En principe, cette semaine marque la fin de mon congé maternité et le début de mon congé parental. Et oui, je ne vais pasCIMG1491 retourner travailler, laisser mon pti Dorian à 3 mois à peine à une nounou, ni sa grande soeur : je suis loin, très loin de ces préoccupations.
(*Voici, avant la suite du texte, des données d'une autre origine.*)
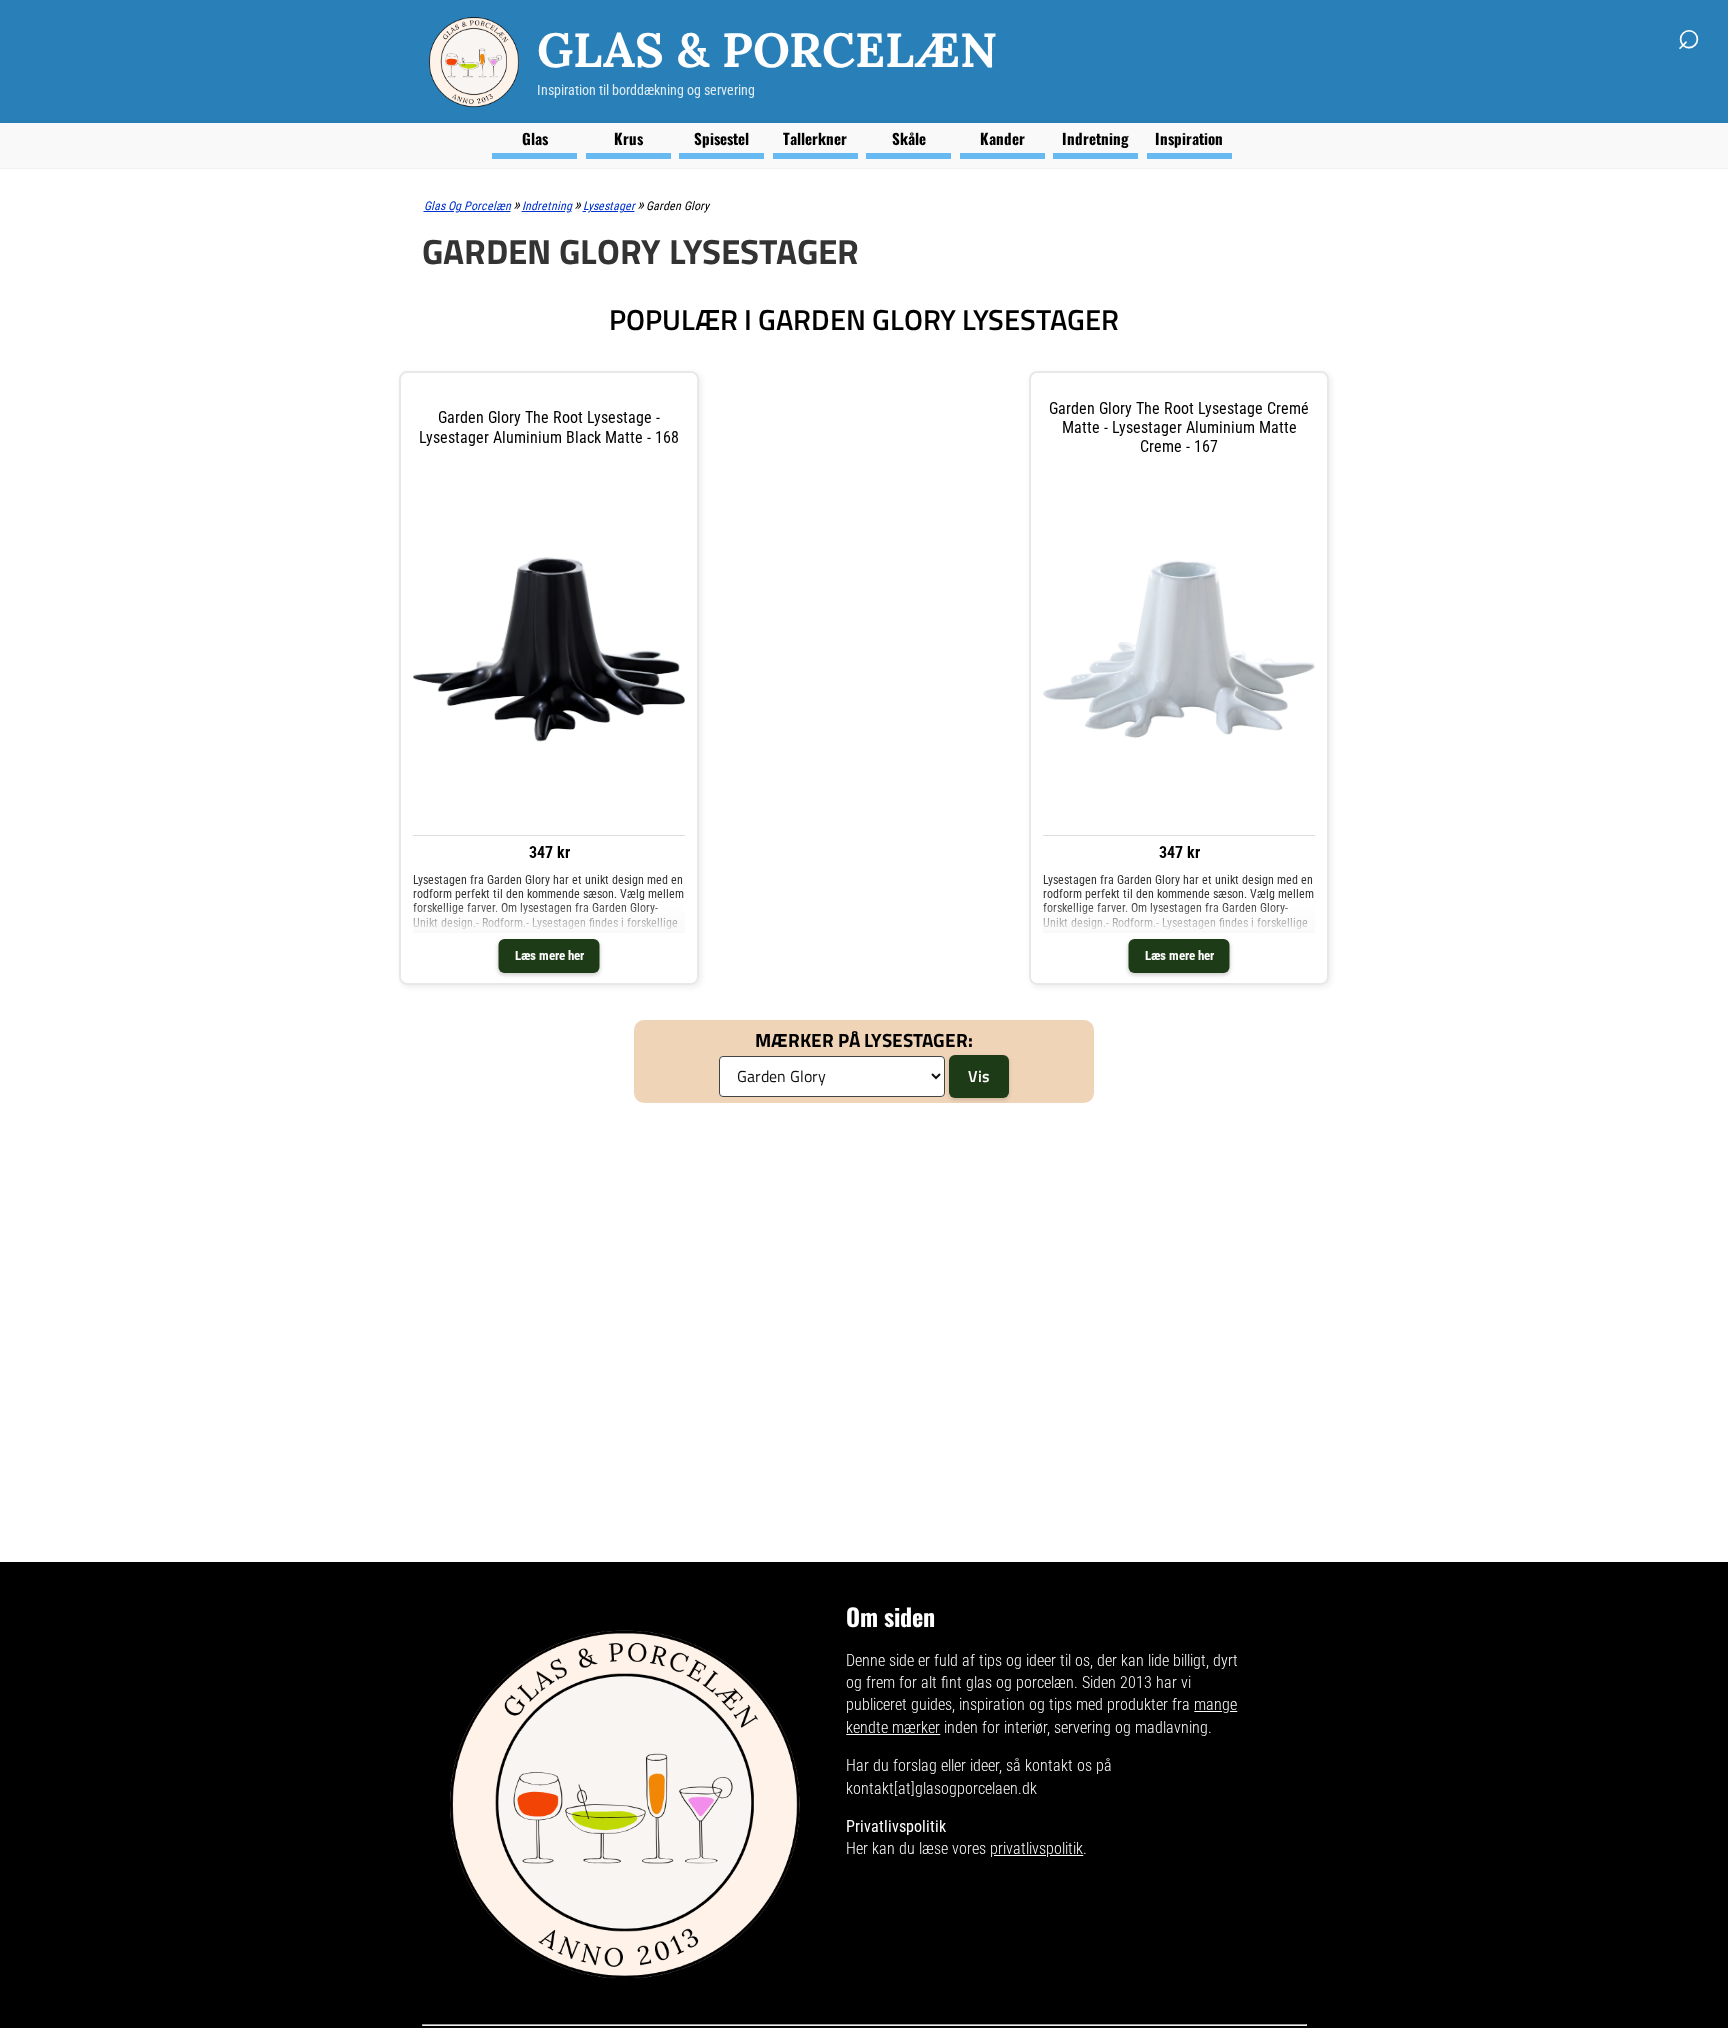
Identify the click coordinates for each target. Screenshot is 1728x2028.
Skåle (909, 138)
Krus (628, 138)
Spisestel (721, 138)
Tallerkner (815, 138)
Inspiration (1189, 138)
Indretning (1095, 138)
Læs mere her (549, 955)
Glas (535, 138)
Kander (1002, 138)
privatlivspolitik (1036, 1848)
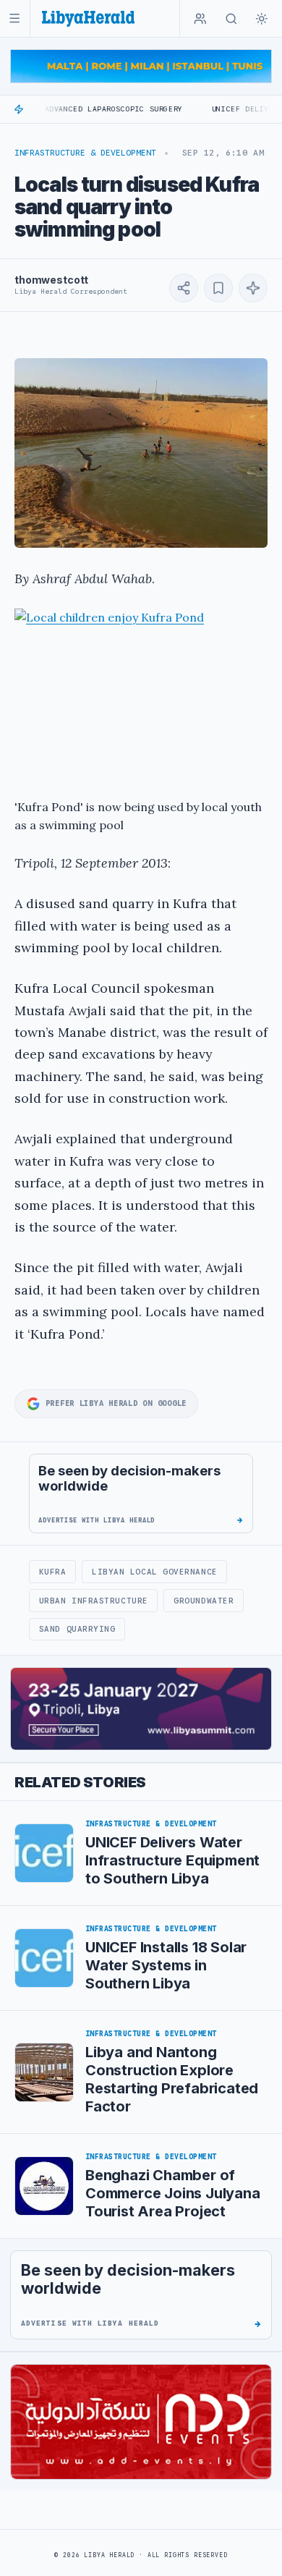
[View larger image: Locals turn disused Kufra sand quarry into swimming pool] (141, 453)
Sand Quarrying (77, 1629)
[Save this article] (218, 288)
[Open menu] (15, 18)
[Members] (200, 18)
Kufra (53, 1572)
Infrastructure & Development (85, 153)
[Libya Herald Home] (88, 18)
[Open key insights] (253, 288)
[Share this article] (183, 288)
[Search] (231, 18)
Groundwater (204, 1601)
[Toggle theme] (261, 18)
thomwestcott (51, 280)
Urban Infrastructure (93, 1601)
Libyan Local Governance (155, 1572)
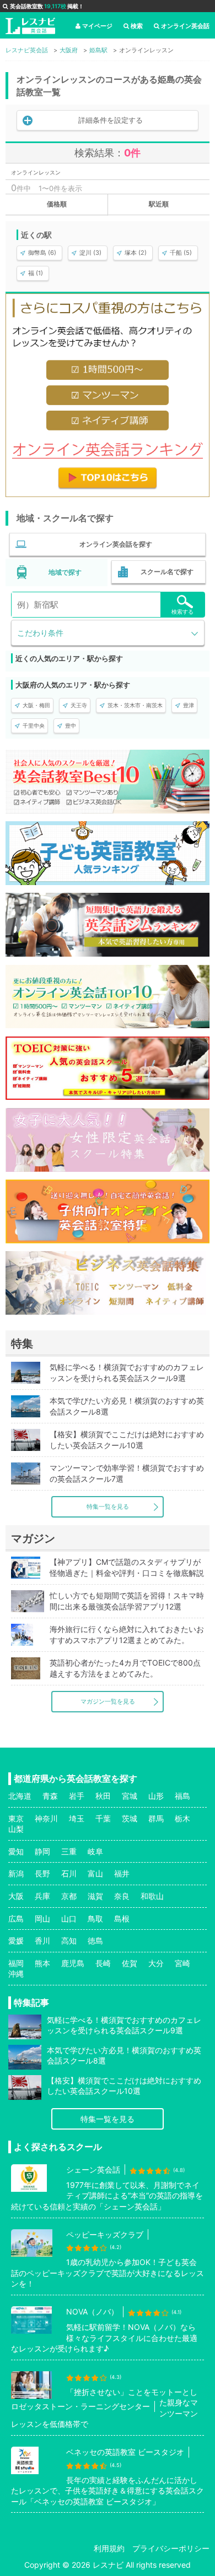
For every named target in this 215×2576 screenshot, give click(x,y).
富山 (95, 1873)
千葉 (103, 1818)
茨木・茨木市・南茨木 (135, 705)
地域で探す (65, 572)
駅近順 (159, 204)
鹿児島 (72, 1963)
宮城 (129, 1795)
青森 (50, 1795)
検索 (137, 26)
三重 (69, 1851)
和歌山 (152, 1896)
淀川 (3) (90, 252)
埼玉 (76, 1818)
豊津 (188, 705)
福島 (182, 1795)
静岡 (42, 1851)
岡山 (42, 1918)
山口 (69, 1918)
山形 (156, 1795)
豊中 (70, 725)
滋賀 (95, 1896)
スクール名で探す (167, 571)
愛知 (16, 1851)
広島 (16, 1918)
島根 (122, 1918)
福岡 (16, 1963)
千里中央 (34, 725)
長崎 (103, 1963)
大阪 (16, 1896)
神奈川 (46, 1818)
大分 (156, 1963)
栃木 (182, 1818)
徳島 (95, 1940)
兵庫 (42, 1896)
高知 (69, 1940)
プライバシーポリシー (170, 2548)
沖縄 (16, 1973)
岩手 (76, 1795)
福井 (122, 1873)
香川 (42, 1940)
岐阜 (95, 1851)
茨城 (129, 1818)
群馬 (156, 1818)
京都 (69, 1896)
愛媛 (16, 1940)
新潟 (16, 1873)
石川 (69, 1873)
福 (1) (35, 273)
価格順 (57, 204)
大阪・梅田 (36, 705)
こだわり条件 (40, 632)
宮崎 (182, 1963)
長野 (42, 1873)
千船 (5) (181, 252)
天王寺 (79, 705)
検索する (182, 611)
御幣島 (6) (42, 252)
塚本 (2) (136, 252)
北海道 (19, 1795)
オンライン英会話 (185, 26)
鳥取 (95, 1918)
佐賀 (129, 1963)
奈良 (122, 1896)
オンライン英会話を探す (115, 544)
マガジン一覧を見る (107, 1701)
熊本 (42, 1963)
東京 (16, 1818)
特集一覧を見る (108, 1506)
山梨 (16, 1828)
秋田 (103, 1795)
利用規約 (109, 2548)
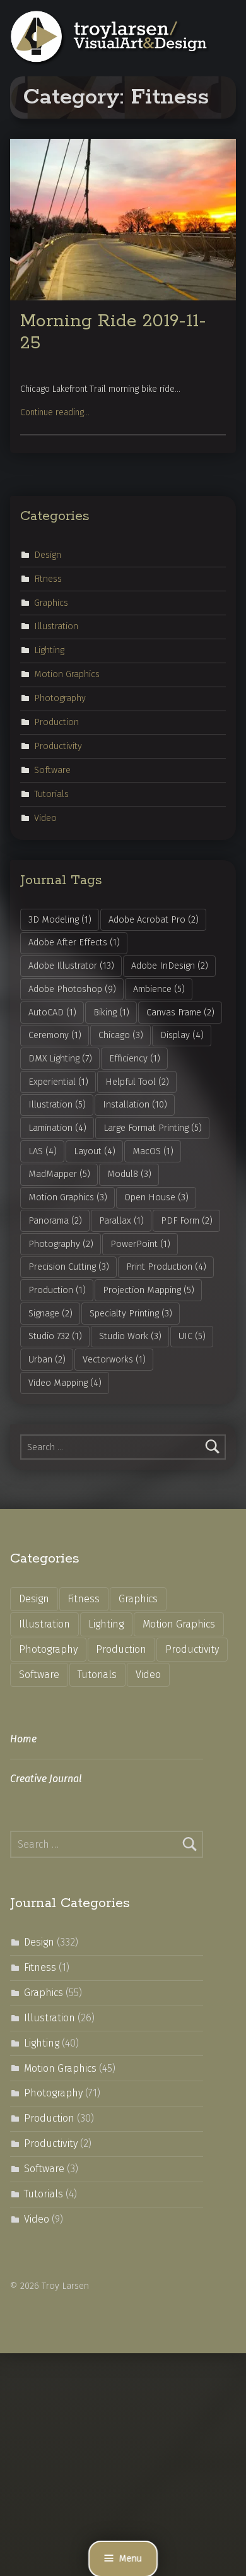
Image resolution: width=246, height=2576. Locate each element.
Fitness (48, 578)
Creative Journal (46, 1779)
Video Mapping (65, 1382)
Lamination (57, 1127)
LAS (42, 1151)
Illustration (56, 626)
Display (182, 1035)
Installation (135, 1104)
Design (47, 554)
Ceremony (54, 1035)
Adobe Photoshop (72, 989)
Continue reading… (55, 412)
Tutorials (51, 794)
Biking (111, 1012)
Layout (94, 1151)
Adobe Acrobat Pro (153, 919)
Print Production (166, 1266)
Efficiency (134, 1058)
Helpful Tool (137, 1081)
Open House (156, 1197)
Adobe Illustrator (71, 965)
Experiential (58, 1081)
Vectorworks (114, 1359)
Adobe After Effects (74, 942)
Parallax (121, 1220)
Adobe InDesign (169, 965)
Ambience (159, 989)
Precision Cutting (68, 1266)
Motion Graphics (67, 674)
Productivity (58, 746)
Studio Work (130, 1336)
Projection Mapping (148, 1290)
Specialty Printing (131, 1313)
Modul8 (129, 1173)
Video (45, 817)
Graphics (51, 602)
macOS (152, 1151)
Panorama (55, 1220)
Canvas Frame (180, 1012)
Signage (50, 1313)
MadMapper (59, 1173)
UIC (192, 1336)
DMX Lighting (60, 1058)
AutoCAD (52, 1012)
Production (56, 722)
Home (23, 1739)
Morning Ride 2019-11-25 (113, 332)
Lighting (49, 650)
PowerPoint (140, 1244)
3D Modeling (59, 919)
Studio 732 (55, 1336)
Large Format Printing (152, 1127)
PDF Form (187, 1220)
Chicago (120, 1035)
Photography (60, 698)
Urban (47, 1359)
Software (52, 770)
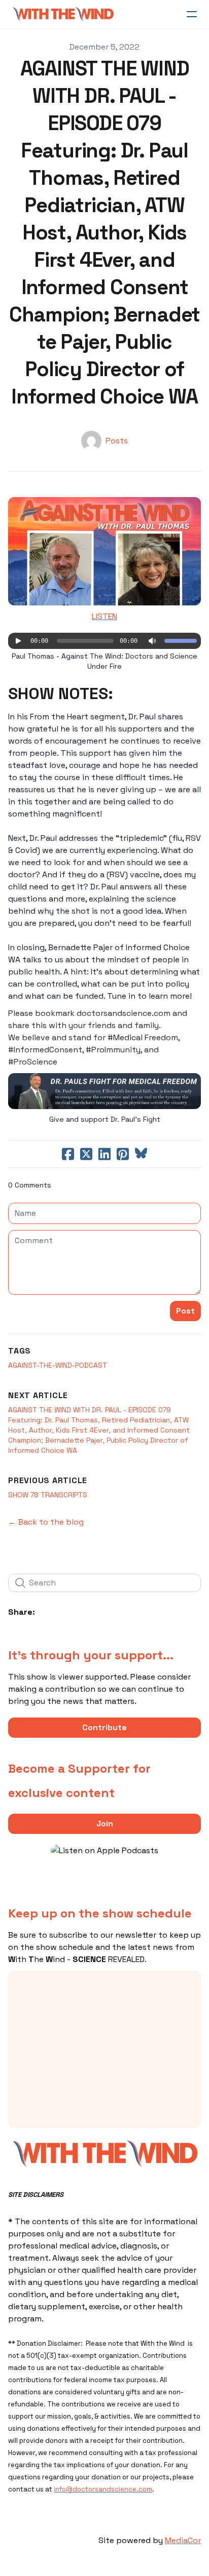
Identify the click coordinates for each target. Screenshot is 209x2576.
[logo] (63, 14)
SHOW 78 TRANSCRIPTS (47, 1494)
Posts (117, 440)
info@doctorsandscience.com (103, 2489)
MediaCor (183, 2540)
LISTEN (104, 616)
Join (104, 1823)
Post (185, 1310)
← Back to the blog (46, 1522)
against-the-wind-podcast (57, 1365)
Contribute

On me demande parfois comment je vis cette expérience de femme au foyer... et bien à vrai dire, outre quelques difficultés avec Romane, je me sens très bien dans cette nouvelle peau. Je n'ai certainement pas la même autonomie, ni la même liberté de mouvement, mais l'endroit où je me suis fixée fait toute la différence : le Japon, Setagaya... Mes neurones sont sans cesse en mouvement : repérer le quartier, faire les courses, trouver le petit parc pour Romane, faire de nouvelles connaissances, se débrouiller malgré ma méconnaissance de la langue locale. Le blog aussi, qui me stimule pour observer et mettre en mots mes impressions. Et puis biensûr la culture japonaise que je suis venue ici découvrir. De fait on me demande si j'ai le mal du pays, si je ne me sens pas isolée. D'abord j'ai vraiment peu de temps pour y penser : les enfants, la tenue de la maison et ma socialisation en plein boum ne m'en laissent guère le temps... D'ailleurs, j'ai ressorti le filofax pour m'organiser et je trouve cela plus compliqué que lorsque j'étais salariée car ici je suis seule maître de mon emploi du temps: personne pour m'imposer des réunions et des échéances, je dois les fixer seule... Il n'y a guère que la situation médicale de ma maman qui me donne du vague à l'âme, mais nous nous tenons au courant très régulièrement. Et puis il y a un élément fondamental : j'ai voulu venir au Japon, pour y vivre et vivre sa culture autant que faire se peut. Nicolas a proposé, et j'étais d'accord d'emblée. Je ne suis pas une épouse qui a du suivre son mari et laisser tomber sa carrière pour cela : c'est un projet commun, que j'ai associé à un projet personnel de m'occuper moi même de mes enfants, et qui me tient à coeur autant qu'à Nicolas.  J'aurai peut être un autre discours dans quelques mois mais je ne suis pas partie sans m'assurer que mes compétences ne trouveraient pas preneur à Tokyo. Je suis donc confiante.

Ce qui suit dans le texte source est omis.